Thursday, January 12, 2012

A gentle reminder...



Tonight during bath time,  I had to play referee. So, needless to say...after both kiddos were in their jammies we had a "little" talk. I sat them down & looked both of them in their big brown eyes and reminded them that we aren't promised tomorrow. You both need to love each other and stop all of this fighting. I told Mackenzie that on Friday when Davis and I were sitting in the carpool line waiting to pick her up he said, "Mama, I hope sissy is in a good mood and that when she gets in the car &  she says, Hey big boy!" & that he adores her. We have talked in our household about the wreck I mentioned in a previous post a lot...it has weighed heavy on my heart. I have also bribed Mackenzie with a trip to NYC for her 16th birthday verses a car. Right now, she's so excited about our trip. ; ) I'm sure that will change. It scares me to death--and it has made me think twice about the short 8 years to come...Will I be ready to set her free?? Will I let her be able to drive away on her own for the very 1st time? I reminded them that Libbie (the girl that passed away) had a little brother too and I'm sure that he wishes that he could hug his sister again! I also, reminded them that it makes me and daddy sad when they fight and it disappoints God, which is when Davis burst into tears.
Tonight, I pray that they take to heart our "little" talk and try to remember it throughout each day. I know I will have to do a reminder talk sooner I'm sure than later! ; )

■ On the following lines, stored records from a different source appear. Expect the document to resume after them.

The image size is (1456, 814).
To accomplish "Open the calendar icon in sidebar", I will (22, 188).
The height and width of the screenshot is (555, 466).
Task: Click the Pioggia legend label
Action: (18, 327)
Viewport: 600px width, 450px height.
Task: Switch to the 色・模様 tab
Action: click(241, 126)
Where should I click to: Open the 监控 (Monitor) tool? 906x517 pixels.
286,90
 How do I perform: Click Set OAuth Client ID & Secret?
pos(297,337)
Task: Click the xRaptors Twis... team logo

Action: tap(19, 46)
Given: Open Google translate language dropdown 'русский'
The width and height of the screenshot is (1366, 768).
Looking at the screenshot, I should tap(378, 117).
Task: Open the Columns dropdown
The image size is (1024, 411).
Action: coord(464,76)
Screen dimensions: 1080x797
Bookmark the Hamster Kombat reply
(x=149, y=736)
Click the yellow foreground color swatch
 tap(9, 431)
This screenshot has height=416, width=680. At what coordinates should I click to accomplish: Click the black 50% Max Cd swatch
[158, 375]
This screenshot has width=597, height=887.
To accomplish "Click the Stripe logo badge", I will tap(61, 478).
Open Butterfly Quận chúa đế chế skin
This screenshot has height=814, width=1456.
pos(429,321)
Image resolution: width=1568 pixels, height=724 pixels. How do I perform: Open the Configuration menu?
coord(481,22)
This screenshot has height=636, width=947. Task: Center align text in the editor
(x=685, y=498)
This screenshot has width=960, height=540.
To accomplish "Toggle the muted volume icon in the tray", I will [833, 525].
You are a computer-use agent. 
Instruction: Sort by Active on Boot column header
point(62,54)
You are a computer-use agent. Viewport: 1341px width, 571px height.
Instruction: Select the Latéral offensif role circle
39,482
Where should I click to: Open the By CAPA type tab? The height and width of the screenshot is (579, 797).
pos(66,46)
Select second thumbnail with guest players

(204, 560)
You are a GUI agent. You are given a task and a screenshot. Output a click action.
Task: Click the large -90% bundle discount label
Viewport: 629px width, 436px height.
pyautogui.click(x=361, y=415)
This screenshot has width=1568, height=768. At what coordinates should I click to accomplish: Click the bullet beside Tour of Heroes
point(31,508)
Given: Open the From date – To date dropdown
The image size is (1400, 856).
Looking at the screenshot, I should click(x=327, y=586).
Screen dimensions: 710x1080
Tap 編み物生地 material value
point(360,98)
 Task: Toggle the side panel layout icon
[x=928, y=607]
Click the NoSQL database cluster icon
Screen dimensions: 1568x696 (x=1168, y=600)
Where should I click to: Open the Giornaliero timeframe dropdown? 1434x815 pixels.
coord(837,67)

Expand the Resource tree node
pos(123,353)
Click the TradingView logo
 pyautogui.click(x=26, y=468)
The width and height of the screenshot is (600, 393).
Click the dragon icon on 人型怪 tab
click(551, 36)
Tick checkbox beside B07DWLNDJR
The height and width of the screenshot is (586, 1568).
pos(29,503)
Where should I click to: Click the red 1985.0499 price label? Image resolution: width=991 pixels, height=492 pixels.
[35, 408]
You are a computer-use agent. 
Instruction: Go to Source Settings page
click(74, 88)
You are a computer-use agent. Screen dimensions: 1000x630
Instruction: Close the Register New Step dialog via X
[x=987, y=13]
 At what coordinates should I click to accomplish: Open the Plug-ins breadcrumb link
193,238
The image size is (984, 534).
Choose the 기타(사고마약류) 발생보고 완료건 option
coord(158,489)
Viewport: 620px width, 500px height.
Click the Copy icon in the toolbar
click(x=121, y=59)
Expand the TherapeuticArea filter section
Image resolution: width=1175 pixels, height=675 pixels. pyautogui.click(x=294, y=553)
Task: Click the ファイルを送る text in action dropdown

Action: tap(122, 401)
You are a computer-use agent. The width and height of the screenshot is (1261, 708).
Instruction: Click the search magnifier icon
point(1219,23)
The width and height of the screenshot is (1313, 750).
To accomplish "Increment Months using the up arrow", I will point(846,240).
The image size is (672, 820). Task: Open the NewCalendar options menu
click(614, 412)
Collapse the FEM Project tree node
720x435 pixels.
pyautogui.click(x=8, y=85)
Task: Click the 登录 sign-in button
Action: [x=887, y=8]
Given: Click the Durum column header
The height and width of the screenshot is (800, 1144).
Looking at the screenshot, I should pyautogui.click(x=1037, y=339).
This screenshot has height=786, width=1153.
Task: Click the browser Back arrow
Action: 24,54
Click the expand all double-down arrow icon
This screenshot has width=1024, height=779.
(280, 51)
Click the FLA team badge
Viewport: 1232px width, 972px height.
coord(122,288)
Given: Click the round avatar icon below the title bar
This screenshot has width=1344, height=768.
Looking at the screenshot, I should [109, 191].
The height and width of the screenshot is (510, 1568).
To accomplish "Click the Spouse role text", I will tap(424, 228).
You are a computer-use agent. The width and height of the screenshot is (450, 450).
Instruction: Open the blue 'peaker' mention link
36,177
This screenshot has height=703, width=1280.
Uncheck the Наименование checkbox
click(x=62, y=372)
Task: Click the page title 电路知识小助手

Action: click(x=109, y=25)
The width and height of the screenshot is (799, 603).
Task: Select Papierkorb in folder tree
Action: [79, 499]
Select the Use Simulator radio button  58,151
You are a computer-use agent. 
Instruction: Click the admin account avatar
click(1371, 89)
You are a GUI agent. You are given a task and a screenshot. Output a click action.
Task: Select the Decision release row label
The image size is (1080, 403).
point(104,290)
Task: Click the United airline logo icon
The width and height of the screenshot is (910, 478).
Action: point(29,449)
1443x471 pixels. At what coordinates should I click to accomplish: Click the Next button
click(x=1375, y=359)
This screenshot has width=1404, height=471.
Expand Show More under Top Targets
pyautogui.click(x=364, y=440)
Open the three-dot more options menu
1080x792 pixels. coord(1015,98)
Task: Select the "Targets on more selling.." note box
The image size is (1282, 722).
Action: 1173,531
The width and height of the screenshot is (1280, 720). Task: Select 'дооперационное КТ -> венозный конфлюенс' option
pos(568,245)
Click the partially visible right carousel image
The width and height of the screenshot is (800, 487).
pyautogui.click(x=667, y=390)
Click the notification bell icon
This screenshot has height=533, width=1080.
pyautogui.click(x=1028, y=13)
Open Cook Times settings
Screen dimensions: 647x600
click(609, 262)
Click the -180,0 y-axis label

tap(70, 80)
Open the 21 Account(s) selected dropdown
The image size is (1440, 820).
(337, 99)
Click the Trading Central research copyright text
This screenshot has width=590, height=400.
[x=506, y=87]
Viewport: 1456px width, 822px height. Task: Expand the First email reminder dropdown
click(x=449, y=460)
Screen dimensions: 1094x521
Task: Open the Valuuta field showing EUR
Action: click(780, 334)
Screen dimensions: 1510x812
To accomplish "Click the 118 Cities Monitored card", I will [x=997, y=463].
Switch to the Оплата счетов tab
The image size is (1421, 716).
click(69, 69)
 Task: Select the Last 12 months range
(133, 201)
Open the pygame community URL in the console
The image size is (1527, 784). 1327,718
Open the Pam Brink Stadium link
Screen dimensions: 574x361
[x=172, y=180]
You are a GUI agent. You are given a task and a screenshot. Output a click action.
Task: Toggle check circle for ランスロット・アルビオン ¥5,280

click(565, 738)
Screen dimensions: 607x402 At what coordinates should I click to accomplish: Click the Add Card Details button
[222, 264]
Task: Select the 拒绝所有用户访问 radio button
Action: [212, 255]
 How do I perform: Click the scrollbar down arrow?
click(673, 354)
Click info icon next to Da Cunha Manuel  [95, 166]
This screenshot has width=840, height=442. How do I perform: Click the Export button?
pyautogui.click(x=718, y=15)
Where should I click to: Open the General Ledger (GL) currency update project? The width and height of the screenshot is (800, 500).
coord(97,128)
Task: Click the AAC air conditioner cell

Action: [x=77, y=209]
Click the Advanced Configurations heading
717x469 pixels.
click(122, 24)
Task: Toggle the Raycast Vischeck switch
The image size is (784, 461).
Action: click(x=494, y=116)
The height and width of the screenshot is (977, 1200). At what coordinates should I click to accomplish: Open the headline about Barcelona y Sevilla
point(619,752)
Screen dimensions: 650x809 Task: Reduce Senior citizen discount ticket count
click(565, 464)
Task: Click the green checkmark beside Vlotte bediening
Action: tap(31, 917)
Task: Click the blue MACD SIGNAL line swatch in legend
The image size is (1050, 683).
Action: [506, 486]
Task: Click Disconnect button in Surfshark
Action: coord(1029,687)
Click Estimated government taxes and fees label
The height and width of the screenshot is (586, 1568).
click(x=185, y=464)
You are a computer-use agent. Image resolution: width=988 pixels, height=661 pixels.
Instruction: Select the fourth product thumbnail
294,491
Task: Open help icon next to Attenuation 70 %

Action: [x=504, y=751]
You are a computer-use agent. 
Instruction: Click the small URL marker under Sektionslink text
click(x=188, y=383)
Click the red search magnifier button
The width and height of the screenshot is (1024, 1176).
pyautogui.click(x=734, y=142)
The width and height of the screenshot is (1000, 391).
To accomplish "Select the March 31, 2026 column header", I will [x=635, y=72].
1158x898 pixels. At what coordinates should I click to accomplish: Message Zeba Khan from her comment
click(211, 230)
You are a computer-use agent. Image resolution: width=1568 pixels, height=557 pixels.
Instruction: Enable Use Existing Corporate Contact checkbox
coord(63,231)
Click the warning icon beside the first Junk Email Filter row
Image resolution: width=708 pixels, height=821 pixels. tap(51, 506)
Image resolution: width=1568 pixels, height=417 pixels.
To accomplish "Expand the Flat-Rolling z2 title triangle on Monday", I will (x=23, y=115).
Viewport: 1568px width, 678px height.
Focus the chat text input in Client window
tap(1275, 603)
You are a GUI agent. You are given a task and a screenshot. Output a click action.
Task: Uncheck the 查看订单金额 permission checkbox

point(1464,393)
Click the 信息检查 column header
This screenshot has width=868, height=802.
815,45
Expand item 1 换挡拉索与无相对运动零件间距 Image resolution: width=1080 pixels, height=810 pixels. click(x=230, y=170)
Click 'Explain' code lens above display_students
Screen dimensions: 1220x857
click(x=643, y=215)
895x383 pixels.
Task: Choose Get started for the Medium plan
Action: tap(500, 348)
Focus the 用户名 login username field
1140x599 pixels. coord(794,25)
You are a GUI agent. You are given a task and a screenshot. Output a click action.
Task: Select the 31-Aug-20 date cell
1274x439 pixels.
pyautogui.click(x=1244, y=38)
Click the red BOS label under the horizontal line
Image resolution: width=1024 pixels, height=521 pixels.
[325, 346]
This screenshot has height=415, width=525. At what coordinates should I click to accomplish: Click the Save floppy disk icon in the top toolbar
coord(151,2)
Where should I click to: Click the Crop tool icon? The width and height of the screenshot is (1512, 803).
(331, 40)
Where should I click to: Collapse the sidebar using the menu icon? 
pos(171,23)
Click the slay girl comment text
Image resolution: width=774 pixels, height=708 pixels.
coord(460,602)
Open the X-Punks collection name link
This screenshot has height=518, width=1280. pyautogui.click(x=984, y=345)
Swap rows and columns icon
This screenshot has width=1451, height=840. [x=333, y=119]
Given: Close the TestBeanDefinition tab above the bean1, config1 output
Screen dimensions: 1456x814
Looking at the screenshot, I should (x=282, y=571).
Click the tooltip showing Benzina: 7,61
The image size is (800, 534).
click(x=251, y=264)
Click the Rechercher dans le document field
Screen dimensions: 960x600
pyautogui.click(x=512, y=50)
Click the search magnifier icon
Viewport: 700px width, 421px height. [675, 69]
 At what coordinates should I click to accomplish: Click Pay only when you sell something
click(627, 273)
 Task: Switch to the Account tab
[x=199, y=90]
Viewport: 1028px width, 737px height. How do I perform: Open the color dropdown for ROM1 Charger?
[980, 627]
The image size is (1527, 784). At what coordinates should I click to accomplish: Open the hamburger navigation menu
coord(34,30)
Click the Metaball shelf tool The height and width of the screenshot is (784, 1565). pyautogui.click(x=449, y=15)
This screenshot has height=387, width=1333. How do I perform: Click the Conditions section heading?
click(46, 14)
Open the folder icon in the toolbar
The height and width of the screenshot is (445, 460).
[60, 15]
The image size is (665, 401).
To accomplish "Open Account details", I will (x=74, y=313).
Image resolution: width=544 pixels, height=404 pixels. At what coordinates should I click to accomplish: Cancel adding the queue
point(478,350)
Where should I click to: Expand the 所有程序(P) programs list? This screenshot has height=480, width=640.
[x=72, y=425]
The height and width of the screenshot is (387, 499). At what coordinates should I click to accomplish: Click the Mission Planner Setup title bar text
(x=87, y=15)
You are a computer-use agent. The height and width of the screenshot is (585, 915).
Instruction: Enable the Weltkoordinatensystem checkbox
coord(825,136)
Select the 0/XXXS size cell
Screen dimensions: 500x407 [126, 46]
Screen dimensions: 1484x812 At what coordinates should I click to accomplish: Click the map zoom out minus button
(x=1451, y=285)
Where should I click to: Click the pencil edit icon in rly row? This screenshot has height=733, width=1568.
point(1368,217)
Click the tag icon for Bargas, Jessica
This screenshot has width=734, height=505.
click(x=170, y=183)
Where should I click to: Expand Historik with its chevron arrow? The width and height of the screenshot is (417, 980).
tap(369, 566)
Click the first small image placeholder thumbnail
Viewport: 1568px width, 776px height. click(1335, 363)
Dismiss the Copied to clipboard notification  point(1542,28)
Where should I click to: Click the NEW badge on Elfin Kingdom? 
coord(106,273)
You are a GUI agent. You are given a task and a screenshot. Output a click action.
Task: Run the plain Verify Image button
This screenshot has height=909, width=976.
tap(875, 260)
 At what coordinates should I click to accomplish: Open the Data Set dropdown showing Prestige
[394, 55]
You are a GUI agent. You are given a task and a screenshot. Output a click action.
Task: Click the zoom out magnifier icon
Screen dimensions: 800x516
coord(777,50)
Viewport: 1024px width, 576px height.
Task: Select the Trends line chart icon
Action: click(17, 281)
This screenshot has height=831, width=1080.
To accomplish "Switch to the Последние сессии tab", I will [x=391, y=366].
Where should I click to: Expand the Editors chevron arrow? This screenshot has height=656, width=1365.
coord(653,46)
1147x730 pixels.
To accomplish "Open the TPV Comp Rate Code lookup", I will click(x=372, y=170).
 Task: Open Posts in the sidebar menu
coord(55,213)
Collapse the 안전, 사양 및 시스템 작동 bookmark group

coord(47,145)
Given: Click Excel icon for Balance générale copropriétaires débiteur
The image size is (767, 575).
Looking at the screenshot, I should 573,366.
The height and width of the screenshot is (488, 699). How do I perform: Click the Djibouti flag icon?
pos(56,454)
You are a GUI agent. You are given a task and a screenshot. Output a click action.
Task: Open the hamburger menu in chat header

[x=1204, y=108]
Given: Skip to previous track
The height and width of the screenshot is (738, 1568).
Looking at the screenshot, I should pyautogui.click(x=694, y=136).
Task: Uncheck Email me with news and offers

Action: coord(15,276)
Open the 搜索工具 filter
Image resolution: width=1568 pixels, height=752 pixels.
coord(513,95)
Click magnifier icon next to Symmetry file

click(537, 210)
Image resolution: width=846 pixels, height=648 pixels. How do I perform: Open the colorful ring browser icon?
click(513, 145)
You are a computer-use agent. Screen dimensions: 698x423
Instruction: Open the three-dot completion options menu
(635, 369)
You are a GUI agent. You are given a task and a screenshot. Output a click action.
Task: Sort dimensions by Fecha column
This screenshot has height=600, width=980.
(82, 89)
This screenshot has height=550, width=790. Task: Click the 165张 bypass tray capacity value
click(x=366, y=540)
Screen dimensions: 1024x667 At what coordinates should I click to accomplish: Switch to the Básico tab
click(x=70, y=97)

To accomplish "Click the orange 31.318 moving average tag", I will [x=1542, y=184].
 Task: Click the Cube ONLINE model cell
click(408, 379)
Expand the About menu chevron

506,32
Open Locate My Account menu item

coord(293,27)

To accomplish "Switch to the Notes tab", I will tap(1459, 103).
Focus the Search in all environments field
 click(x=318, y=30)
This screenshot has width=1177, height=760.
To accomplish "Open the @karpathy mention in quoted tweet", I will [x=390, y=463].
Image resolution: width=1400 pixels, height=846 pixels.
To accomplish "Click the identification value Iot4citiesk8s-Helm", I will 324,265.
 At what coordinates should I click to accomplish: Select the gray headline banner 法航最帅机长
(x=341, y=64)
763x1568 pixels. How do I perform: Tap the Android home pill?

"This is my commandment, That ye love one another, as I have loved you."
John 15:12


3 comments:

April said...

Love this post. We have to have those talks on an almost daily basis. I tell the boys they're the best friends each will ever have. With the age difference thankfully fighting with Sissy isn't an issue. Maybe the NYC trip will stick but I wouldn't be booking it just yet. Haha It's the hardest thing I've ever done, to let Bethany have that freedom. It gets easier though. I no longer cry as she's driving away. ;) But it is just so hard, especially when I hear stories like Libbie's or the Coffee family in Selma and think about Dare. Life is fragile. Love you, sweet friend.

Tara said...

Wow. It's no fun playing referee, and unfortunately that's what I play more often than not. We have to constantly remind our girls of this very thing. I never had a sibling to grow up with, so this is new territory for me. I don't get the fighting. It's plain and simple in my eyes (maybe since I didn't have it)...be thankful for the brother/sister you have and never take them for granted. I wish it was that easy, though! Have a great weekend! :)

Angie said...

I do love this post too! Thanks for sharing!